News
Undergraduate Scholars #4 and a student intern
July 30, 2024
The Student-Transcribed Corpus of Spoken American English has been extended this year by five participants of Undergraduate Scholars Programme - Yanran Xiong, Bomiao Zhang, Jingwen Zhang, Xuanzi Zhao and Zixun Lin - and a student intern - Sophie Baratta. Most importantly, they added transcripts from a few older speakers born before 1940, such as playwright Arthur Miller or first lady Eleanor Roosevelt. The hard work of the transcribers has propelled the corpus to a size of over 200,000 words now. I am grateful to everybody involved. Thank you!
Slang Words and the Adolescent Peak
August 10, 2023
Work on the Student-Transcribed Corpus of Spoken American English is continuing. This year, seven undergraduate students enlarged the corpus with new transcripts during the Undergraduate Scholars Programme 2023. They were: Reet K Maur, Yan Lee, Georgina Willoughby, Yanhao Li, Kriti Mehrota, Faatima Adam and Grace Carrier. They managed to add no less than 24,000 words. I am very grateful for their hard work and wish them all the best for the future!
A video of the students' final showcase presentation is now available. They first talk about the creation of a professional spoken corpus. After that, they present an investigation into colloquial expressions and whether they show a rise and fall pattern known as "the adolescent peak."
You can watch the presentation here or watch it directly below:
150,000 word mark passed
September 22, 2022
Students of my introductory course "From Text to Linguistic Evidence," autumn semester 2022, have managed to add more than 10 new transcripts to the corpus. Their hard work has increased its total word count to 152,304 tokens, or more than 12 hours of speech - a very substantial increase. Among their additions are commentaries on the Ukraine War, an interview with Harper Lee, author of "To Kill a Mockingbird," and a talk by climate scientist Roger Revelle.
I would like to thank every student for their contribution, commitment and professionalism. I wish everybody all the best for the future!
Second UG Scholars project over
June 30, 2022
This year's undegraduate scholars Sadie Barlow and Xiaohui (Iris) Chen have added another 10,000 words in four new transcripts to the spoken corpus. Thank you!
They then investigated variation between 'very' and 'really' in the corpus. Below, you can find a video of their competent and insightful final presentation. Have fun with it :)
The Spoken Corpus is one today!
September 1, 2021
UG Scholars project concludes successfully
June 23, 2021
Three students have worked on this year's Undergraduate Scholars program. They are: Wenjing Shi, Brandon Cox and Jamie-Lea Carter. They have made fantastically accurate transcripts and in so doing, added many thousands of words to the corpus. Many thanks to their hard work and dedication!
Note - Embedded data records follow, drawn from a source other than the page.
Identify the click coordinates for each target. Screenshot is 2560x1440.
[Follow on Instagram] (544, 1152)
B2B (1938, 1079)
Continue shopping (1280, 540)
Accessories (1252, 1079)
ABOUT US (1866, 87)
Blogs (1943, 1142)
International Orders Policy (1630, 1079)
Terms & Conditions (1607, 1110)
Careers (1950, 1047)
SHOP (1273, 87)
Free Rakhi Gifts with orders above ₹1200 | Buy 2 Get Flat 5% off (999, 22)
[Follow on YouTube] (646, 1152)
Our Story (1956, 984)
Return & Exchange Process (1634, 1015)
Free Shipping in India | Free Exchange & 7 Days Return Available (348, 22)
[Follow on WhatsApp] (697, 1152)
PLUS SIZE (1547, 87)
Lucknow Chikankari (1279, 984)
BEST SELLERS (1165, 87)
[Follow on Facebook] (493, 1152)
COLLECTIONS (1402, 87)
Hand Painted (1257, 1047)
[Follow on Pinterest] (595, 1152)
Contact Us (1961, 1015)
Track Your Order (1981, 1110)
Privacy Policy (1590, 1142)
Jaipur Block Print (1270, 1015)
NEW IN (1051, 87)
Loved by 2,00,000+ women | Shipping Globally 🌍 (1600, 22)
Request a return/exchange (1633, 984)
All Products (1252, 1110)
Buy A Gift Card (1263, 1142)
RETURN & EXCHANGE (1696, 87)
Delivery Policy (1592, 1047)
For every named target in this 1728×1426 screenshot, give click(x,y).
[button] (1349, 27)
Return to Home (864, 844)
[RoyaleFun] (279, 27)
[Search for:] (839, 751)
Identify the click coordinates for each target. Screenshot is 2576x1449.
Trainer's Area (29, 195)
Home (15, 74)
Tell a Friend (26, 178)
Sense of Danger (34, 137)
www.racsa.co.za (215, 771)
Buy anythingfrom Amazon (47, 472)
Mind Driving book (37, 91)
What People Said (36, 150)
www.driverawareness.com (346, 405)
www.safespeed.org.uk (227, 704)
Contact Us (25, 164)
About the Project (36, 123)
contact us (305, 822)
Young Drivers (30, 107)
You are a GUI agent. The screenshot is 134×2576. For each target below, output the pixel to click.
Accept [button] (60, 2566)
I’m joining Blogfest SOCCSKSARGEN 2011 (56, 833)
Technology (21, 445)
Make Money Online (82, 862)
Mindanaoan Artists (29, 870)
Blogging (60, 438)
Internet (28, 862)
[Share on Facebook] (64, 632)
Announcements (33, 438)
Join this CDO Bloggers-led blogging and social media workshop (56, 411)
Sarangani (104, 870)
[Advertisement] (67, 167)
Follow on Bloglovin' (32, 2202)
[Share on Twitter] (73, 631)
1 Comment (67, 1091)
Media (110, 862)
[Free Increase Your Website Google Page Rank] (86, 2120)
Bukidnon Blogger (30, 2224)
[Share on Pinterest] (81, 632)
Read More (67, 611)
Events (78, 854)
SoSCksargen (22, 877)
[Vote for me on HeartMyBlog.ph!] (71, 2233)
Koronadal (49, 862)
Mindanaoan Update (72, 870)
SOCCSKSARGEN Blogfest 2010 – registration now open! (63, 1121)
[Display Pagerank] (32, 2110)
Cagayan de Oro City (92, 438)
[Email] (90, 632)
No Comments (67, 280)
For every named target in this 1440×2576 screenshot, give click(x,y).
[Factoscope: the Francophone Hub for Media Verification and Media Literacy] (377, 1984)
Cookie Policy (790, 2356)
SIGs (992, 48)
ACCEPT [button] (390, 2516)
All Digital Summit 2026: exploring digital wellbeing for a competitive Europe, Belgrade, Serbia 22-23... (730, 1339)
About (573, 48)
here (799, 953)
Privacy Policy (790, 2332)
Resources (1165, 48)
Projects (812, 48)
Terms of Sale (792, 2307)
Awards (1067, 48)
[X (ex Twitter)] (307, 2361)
You can watch the final presentation of their research outcomes below. Enjoy!
UG Scholars to enlarge the corpus
February 11, 2021
The UG Scholars program gives students an opportunity to engage in actual research. Three amazing students have volunteered with this program to help increase the size of the Student-Transcribed Corpus of Spoken American English. They will learn how to make transcripts for the corpus, cut up audio-clips, annotate the files in XML and conduct research on spoken language. Their contribution will be greatly appreciated!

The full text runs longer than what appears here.